How are the chi-squared and F distributions related?
|
Title
|
|
Relationship between the chi-squared and F distributions
|
|
Author
|
William Gould, StataCorp
|
|
Date
|
July 1999; minor revisions July 2009
|
F and chi-squared statistics are really the same thing in that, after
a normalization, chi-squared is the limiting distribution of the F as
the denominator degrees of freedom goes to infinity. The normalization is
-
chi-squared = (numerator degrees of freedom) * F
For instance, if you tell me that you have an F(2,71) = 2.05, the
corresponding chi-squared is 2 * 2.05 = 4.1 and, by the way, the tail
probabilities are virtually the same:
F(2,71) = 2.05 p = .1363
chi2(2) = 4.1 p = .1287
As the denominator degrees of freedom (the 71) get larger and larger, the
F() value will go toward the value reported by chi2() of .1287:
F(2, 150) = 2.05 p = .1323
F(2, 250) = 2.05 p = .1309
F(2, 500) = 2.05 p = .1298
F(2, 1000) = 2.05 p = .1293
F(2, 5000) = 2.05 p = .1288
F(2, 10000) = 2.05 p = .1288
F(2,100000) = 2.05 p = .1287
Except for the conceptually irrelevant normalization of multiplying the
statistic's value by the numerator degrees of freedom, the relationship
between chi-squared and F is the same as the relationship between
t and the normal.
Anyway, I can look at output and switch one to the other whenever I think
that it is appropriate. If I see the output that the F(5,100) statistic is
4.79, I can calculate that the corresponding chi2(5) statistic is 5 * 4.79 =
23.95. If I see in the computer output that the chi2(5) statistic is 7, and
I think that an F(5,50) would be more appropriate, I can calculate that the
F(5,50) statistic is 7/5 = 1.4.
I can switch from one to the other—I just have to remember to do the
multiplication or division by the (numerator) degrees of freedom. Remember,
the expected value of F is 1, and the expected value of chi-squared
is the (numerator) degrees of freedom.
Okay, that’s the mechanics. Now, let’s discuss what is really
going on and when one or the other statistic is the relevant one.
When I analyze data, I model the data as having a random component.
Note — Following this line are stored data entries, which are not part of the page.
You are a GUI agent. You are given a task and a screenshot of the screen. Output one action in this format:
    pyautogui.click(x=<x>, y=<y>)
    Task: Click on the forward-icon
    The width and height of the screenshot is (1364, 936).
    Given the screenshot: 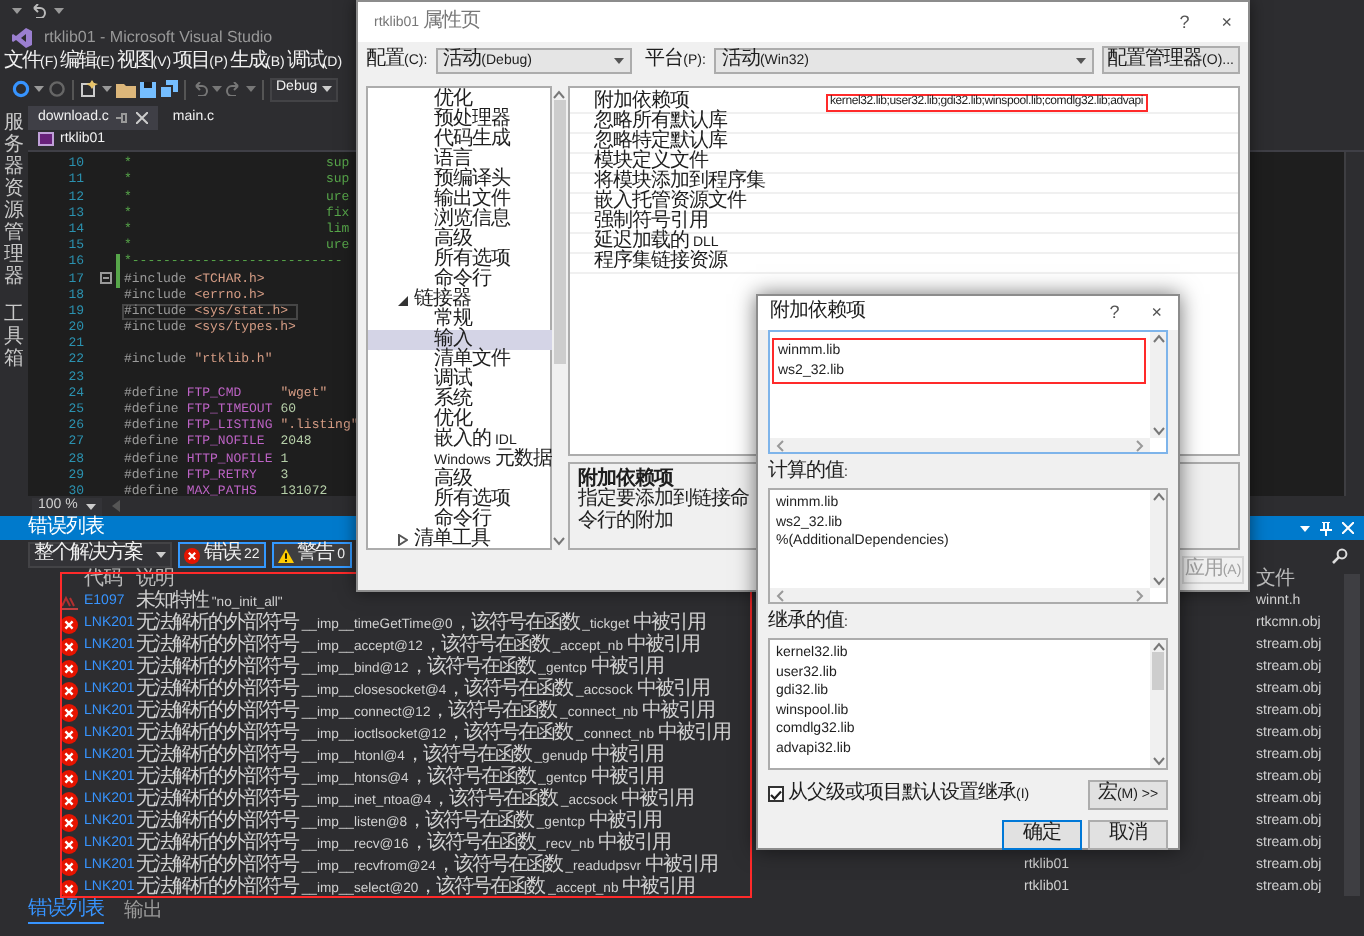 What is the action you would take?
    pyautogui.click(x=57, y=89)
That
random component results in the numbers I calculate from the data having a
random component. For instance, I model
yj = xj * b + uj , uj ~ N(0, sigma2)
In my model, the yj values I observe have the random component
uj, Gaussian noise. If it were not for the random component in
the yj process, I could estimate b by solving
b = yj / xj for any j
In my data, however, uj is not always equal to zero, so the
formula is thus
b = (yj - uj) / xj for any j
I cannot make that calculation, because I do not observe uj; all
I know about uj is that it is normally distributed with mean 0.
So, I come up with another estimator of b, in particular
b_hat = (X'X)-1 X'y
and, concerning that calculated value, I am uncertain that I have it exactly
right. Understand that the true b itself is not random. The true b is just a
fixed number such as 3. My estimate of the true b, however, is random, by
which I mean only that b_hat has a distribution. The true b might be 3, but
I might calculate b_hat = 2.5.
Thus b_hat has a distribution that arises because of the random component,
uj, in the original model. This distribution is called the
sampling distribution of b_hat.
Now, it turns out that the sampling distribution of b_hat is a function of
N, the number of observations. It also turns out that, as N→infinity,
the sampling distribution becomes (jointly) normal. That turns out to be
true for lots of estimators. In any case, let's call the sampling
distribution of b_hat f(b_hat, N), and let g(b_hat) represent the asymptotic
sampling distribution of b_hat,
g(b_hat) = lim f(b_hat, N)
N→inf
g(bhat) being normal leads to test statistics with the normal distribution
for single parameters and, correspondingly, tests with the chi-squared
distribution when testing multiple parameters simultaneously.
However, no one really estimates models on asymptotic samples. Your sample
has a finite number of observations. Thus rather than using g(b_hat), you
would rather use f(b_hat, N) if only you knew it. For most estimators, we
do not know f(b_hat, N), so we use g(b_hat), and we do tests using
normals and chi-squareds.
In some cases—such as linear regression—we do know the sampling
distribution for finite samples and, in those cases, we can calculate a test
with better coverage probabilities.
Thus the Wald test is usually discussed as a chi-squared test, because it is
usually applied to problems where only the asymptotic sampling distribution
is known. But if we do know the sampling distribution for finite samples,
we certainly want to use that.
|